◆ Fragmento proporcionado
Casi siempre nos saltábamos las horas tediosas de algunas asignaturas que no nos interesaban, y cambiábamos lo académico por los debates golfos e informales, sentados, la mayoría de las ocasiones, en los banquitos del Parque Genovés, que se abría de par en par, tentándonos con su exhuberancia, justo enfrente de la puerta principal de nuestra facultad.
Y allí nos reuníamos un grupo de seis o siete, entre los que se encontraban Jesús con su guitarra fiel, Nando, María, algunos cuyos nombres no consigo arrancarle a la memoria, y por supuesto Manuel.
Transcurrían las horas que en principio prometían ser clandestinas y breves escapadas, para convertirse en tardes enteras y en anocheceres de música y literatura junto al mar, entre árboles tropicales de importación.
Fundamos una revista, con nombre de diosa antigua, políticamente incorrecta, a imagen y semejanza de nuestra locura, colgada de la cola de ese ave paradisíaca de plumas de color utopía.
Publicábamos nuestros poemas, nuestras reflexiones, nuestros dibujos contestatarios y antisistema. Manuel siempre nos daba algún poema escrito justo antes de que empezáramos a imprimir las hojas de nuestro sueño fotocopiado, con la consiguiente bronca nuestra por hacerse siempre esperar.
Ahí andábamos, construyendo ilusiones, quizás absurdas, pero ahora sé que valían la pena, y que yo misma me iba construyendo como persona al mismo tiempo que esas ilusiones.
En ese ambiente, en ese caldo de cultivo, Manuel me regaló cintas de casette con esa voz que yo solía oir en su walkman, cuando con entusiasmo, en la biblioteca, me decía: escucha esta canción.
La banda sonora de esos días era Javier Ruibal, y su poesía derramada sobre los vértices de mi alma me abrió de par en par las puertas de lo que ahora soy. Aunque también nos deleitábamos escuchando otras músicas dispares, como seres inquietos y eclécticos que nos vanagloriábamos de ser, sólo las letras y la fusión de melodías de Ruibal conseguían emocionarmos.
Seguíamos creciendo, interpretando papeles sobre las tablas de nuestras vidas, fumándonos los días entre apuntes y promesas, dibujando poemas en el aire...

◆ Líneas proporcionadas
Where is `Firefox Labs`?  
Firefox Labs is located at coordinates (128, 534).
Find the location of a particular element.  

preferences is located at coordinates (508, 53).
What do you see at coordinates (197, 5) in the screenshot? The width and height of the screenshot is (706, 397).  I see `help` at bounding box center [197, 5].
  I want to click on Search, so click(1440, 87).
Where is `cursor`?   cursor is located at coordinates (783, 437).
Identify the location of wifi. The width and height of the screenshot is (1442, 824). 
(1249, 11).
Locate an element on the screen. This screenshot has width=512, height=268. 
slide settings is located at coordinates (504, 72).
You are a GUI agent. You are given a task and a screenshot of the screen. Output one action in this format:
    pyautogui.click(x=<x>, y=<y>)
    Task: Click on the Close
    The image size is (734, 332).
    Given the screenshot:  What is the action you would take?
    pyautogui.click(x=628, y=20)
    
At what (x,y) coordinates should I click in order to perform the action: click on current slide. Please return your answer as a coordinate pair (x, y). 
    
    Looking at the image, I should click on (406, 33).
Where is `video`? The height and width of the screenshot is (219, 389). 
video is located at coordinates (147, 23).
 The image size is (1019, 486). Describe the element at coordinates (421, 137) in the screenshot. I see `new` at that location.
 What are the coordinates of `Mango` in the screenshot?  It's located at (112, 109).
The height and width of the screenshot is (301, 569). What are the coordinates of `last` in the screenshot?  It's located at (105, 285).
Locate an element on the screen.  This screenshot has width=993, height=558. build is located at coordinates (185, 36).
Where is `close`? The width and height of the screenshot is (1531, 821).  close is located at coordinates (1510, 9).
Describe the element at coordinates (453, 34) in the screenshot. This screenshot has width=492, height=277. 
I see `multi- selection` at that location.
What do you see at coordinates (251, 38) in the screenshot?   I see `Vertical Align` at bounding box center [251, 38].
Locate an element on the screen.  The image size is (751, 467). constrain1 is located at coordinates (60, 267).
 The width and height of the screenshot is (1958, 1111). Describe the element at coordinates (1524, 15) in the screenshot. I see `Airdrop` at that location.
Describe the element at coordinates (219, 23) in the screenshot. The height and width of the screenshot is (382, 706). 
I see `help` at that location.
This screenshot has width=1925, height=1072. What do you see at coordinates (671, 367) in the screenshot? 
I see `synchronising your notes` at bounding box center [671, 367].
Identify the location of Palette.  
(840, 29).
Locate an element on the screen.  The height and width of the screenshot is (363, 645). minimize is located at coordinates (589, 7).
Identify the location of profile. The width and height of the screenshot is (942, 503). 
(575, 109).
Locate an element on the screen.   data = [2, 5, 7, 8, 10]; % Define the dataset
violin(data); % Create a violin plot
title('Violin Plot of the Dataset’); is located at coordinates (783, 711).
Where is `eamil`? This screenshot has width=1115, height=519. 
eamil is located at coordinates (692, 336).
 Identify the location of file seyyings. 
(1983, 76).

◆ Tareas escritas
**1.** Responde a partir del relato sobre los años de facultad:
(a) ¿Dónde se sentaba el grupo la mayoría de las ocasiones?
(b) ¿Qué le regaló Manuel a quien narra?
(c) ¿Quién era la banda sonora de esos días?
**2.** Redacta la continuación del relato sobre los años de facultad a partir de su última frase.

◆ Respuestas del ejercicio
**1.**
(a) En los banquitos del Parque Genovés, justo enfrente de la puerta principal de la facultad.
(b) Cintas de casette con la voz que solía oír en su walkman.
(c) Javier Ruibal.

**2.**
Terminamos la carrera. Empezamos a vivir separados, pero bastaba escuchar los acordes de la guitarra de nuestro admirado cantautor del Puerto, para que un hilo invisible uniera nuestra memoria, y nos pintara una sonrisa de regalo.
Tiempo después, volví a ver a Manuel. Tomamos café contándonos todo lo que nos los años nos habían traído, obviando cualquier tema que dejara al descubierto todas aquellas promesas que no habíamos conseguido cumplir, no fuera que nos traicionásemos en el ideal de no dejarnos alienar jamás. Reímos. Y disfruté como siempre con su forma de ser, con su chispeante modo de entenderme, sin dejarse entender del todo, para no mostrar su debilidad, por mí, quizás. Pero nunca lo supe.
Me llevó a casa, nos despedimos, a sabiendas de que no nos volveríamos a ver, ya que hay corrientes supérfluas que arrastran tan fuerte que no te dejan mirar atrás.
Justo al bajar del coche, me llamó, me giré, él bajó la ventanilla y subió el volumen de la radio: esta canción es para tí.
Dónde quedó aquella noche
quien sabe qué me llevó hasta la playa.
Apareciste en la orilla,
eras hermosa, menuda y plateada.
No revelaste tu nombre
dijiste ser hija de la fortuna.
Tú te prendiste a mi cuello
y yo no hice pregunta ninguna.
Ya no hubo más que caricias
y un remolino de labios y cuerpos.
Una mujer de agua y luna llena mi recuerdo.
Agualuna
llévame allí
donde tu piel fue escarcha para mis manos.
Agualuna,
quiero volver para besar tu pecho blanco y mojado.
Agualuna...
Vuelvo a tu reino nocturno,
en vano te busco por la bahía.
Puede que fueras un sueño,
mi corazón sabe que fuiste mía.
Hoy alguien vino cantando
que en una playa misteriosa y sola
una mujer de agua y luna salió de las olas.
Agualuna...
Y ahora, puedo decir con orgullo que Javier Ruibal, además de ser un genial cantautor, un maestro entre maestro, una persona cercana y amable, es un amigo.
El sábado 17 de noviembre, tuve la oportunidad, el placer y el honor de asistir a su concierto acústico en la emblemática sala gaditana Pay Pay.
El aforo casi completo, y entusiasmado.
El clamor iba en aumento a medida que la maestría de su guitarra regalaba aguaslunas, aves de paraísos lejanos, café y tinto de verano...o evocando un Sáhara cercano, donde naufragar buscando flores de Estambul o rosas de Alejandría, para darse a vivir... disfrutar a Ruibal es lo primero.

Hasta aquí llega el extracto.